Ansia da prestazione

In pratica i festival suscitano in me la sensazione tipicamente adolescenziale di Fomo (fear of missing out, la paura di perdersi qualcosa). Sento una fitta quando mi accorgo che gli altri si stanno divertendo laddove io proverei solo tristezza, e sento che la colpa deve essere mia. Eppure ho un’esperienza molto limitata su cui fondare la mia opinione.

C’è stato un giorno a Knebworth, nel 1978, in cui sono riuscita a sentirmi sia annoiata sia umiliata. Ero andata con alcuni fan dei Genesis e fumatori d’erba locali (meglio sorvolare), e quando uno di loro mi ha allungato una lattina di Lilt ho detto “no grazie”. Poi l’ho ripassata indietro notando, appena un secondo troppo tardi, la canna che spuntava fuori da un piccolo foro sul fondo della lattina e il fumo che usciva dalla parte superiore, dimostrando all’istante che non sapevo niente sulle droghe e che ero un’idiota.

I festival non erano fighi all’epoca, e quindi non ci sono più andata fino al 1995, quando mi sono esibita due volte a Glastonbury, incapace di provare la minima vibrazione o euforia e finendo invece per sentirmi annichilita dalla paura da palcoscenico, il suono pessimo, il freddo e il desiderio di essere da qualsiasi altra parte.

Per fortuna ora i festival si possono vedere in televisione, e quest’anno posso guardarmi Glastonbury comodamente sdraiata, con una borsa di ghiaccio post-ginnastica sulle ginocchia che non fa altro che rafforzare il mio giovanile senso di gioia di vivere. Il clou per me sono Mary J Blige, Jessie Ware e il momento in cui Pharrell fa salire sul palco alcuni bambini: teneri bambini britannici, con stivali Boden e ghirlande di margherite, che battono le mani a tempo. Father John Misty mi lascia perplessa e mi sorprendo a pensare, una volta ancora, quanto mi piacerebbe che la sua voce incantevole non fosse sprecata dal suo narcisismo compiacente e dai suoi testi pretenziosi.

Ciao Glastonbury

Alla fine mi preparo per Kanye West, resa quasi isterica dalla presentazione della Bbc.
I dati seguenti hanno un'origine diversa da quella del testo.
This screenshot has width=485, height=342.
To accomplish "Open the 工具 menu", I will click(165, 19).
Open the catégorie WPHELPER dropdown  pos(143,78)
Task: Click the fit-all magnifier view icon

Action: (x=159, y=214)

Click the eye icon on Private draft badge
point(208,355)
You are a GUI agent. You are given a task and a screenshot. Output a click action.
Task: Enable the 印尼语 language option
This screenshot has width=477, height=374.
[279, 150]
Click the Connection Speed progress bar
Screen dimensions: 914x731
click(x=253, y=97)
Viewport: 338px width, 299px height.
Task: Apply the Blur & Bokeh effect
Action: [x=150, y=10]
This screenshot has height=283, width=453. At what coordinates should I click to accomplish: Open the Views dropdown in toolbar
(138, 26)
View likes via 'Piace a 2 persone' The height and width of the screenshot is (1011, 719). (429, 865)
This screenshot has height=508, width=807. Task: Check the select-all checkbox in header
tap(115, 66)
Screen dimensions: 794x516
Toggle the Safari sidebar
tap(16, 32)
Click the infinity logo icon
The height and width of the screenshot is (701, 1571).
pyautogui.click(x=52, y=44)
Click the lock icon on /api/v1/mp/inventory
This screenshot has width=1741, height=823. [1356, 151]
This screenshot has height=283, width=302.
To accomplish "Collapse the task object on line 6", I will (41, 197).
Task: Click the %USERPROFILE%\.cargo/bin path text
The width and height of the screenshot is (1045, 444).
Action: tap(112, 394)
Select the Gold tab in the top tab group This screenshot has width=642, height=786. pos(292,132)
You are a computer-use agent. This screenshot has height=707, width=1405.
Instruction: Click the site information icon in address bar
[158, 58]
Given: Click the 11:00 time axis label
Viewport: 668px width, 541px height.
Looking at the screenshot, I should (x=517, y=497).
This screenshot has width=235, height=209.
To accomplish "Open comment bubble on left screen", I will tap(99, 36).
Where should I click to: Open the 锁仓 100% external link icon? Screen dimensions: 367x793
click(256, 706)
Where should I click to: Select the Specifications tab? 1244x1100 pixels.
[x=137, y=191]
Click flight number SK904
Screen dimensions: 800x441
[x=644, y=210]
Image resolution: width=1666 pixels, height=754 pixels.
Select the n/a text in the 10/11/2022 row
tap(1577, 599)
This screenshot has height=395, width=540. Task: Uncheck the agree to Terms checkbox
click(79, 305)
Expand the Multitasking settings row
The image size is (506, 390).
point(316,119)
Sono pronta per il disastro e mi aspetto una delusione, ma in realtà la sua esibizione è avvincente. Guardando Kanye e la mia cronologia Twitter mentre lo guardo, osservo che piace alle persone più improbabili e che sono tanti i “togli voce” e “blocca” di quelli che non sono d’accordo. Ci sono grandi passioni in gioco, evidentemente.

Kanye non indulge in nessuno dei piccoli numeri che si concede la maggior parte degli artisti – dall’obbligatorio crowd-surfing al “ciao Glastonbury”. È chiuso in sé stesso e isolato: non c’è traccia dell’entourage che si vocifera abbia portato con sé a bordo di trenta veicoli. Non c’è neppure un complesso sul palco. Sembra incarnare l’inevitabile solitudine della “maggiore rockstar vivente”.

Ci sono contrattempi e disguidi, lo spettacolo s’interrompe e balbetta. Quando appare molto al di sopra della folla, in cima a un’enorme gru, sembra al contempo vulnerabile e onnipotente mentre, stretto in un’imbracatura, si tiene stretto alle ringhiere di sicurezza. In quel momento, non sono sicura che Kanye si stia poi divertendo tanto al festival. È un bel sollievo.